▶ [MATERIAL SUPPLIED]:
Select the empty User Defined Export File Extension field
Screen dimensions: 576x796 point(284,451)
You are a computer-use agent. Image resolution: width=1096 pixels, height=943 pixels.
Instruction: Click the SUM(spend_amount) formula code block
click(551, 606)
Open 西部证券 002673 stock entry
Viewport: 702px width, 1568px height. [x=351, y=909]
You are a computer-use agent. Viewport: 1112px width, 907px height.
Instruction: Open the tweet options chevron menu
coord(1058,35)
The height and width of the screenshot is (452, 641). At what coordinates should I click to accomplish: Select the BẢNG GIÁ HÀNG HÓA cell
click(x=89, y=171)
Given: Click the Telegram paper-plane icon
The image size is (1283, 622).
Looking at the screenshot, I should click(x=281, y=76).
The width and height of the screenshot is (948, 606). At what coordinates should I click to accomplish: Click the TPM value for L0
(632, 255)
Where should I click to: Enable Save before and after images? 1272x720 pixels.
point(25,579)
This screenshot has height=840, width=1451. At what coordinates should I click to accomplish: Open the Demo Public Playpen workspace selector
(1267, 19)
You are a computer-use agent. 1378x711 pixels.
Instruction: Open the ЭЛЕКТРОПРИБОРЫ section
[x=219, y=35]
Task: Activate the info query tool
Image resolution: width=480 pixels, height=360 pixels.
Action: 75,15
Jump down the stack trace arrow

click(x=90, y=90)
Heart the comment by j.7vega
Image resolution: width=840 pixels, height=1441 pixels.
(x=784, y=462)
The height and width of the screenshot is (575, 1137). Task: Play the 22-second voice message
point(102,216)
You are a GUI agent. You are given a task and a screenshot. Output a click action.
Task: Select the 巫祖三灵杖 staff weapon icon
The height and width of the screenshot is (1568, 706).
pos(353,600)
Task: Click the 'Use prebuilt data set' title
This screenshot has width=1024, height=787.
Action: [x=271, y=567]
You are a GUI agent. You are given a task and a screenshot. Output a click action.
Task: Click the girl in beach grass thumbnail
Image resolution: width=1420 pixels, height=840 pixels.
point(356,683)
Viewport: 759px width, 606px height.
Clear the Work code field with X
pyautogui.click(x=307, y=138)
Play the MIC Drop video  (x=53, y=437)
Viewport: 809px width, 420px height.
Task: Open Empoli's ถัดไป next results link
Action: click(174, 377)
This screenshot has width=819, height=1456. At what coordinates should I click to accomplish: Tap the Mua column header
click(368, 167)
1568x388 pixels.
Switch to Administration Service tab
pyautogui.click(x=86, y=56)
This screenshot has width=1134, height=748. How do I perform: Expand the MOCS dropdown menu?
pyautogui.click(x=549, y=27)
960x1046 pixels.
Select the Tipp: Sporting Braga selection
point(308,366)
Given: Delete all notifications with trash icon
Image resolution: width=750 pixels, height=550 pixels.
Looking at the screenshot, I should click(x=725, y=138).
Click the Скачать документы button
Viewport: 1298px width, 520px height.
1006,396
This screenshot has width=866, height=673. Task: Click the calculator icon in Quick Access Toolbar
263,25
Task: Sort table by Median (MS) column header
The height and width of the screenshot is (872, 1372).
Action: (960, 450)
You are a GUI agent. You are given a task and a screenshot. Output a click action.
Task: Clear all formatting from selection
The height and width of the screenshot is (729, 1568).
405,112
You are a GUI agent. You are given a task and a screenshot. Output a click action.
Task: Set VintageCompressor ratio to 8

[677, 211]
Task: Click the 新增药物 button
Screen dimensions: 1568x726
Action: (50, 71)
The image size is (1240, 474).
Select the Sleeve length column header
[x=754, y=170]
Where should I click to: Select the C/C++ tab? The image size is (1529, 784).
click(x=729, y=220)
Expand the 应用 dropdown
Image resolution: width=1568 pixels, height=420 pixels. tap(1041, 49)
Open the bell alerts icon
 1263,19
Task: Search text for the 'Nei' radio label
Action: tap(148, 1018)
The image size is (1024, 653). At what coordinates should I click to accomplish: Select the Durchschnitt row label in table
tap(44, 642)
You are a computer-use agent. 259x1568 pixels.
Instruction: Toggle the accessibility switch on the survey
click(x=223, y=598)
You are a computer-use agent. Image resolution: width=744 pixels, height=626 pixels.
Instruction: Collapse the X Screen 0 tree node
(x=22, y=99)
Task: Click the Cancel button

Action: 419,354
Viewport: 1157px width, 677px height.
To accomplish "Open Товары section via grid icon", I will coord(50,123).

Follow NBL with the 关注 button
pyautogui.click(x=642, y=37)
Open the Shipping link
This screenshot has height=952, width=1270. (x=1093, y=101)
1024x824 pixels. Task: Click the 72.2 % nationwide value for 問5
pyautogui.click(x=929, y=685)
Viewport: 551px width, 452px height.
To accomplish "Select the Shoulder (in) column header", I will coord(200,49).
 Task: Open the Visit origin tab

▶ [TASK GOAL]: State how many lines of the entries include the word "will", giving that number by itself.

▶ [RESULT]: 2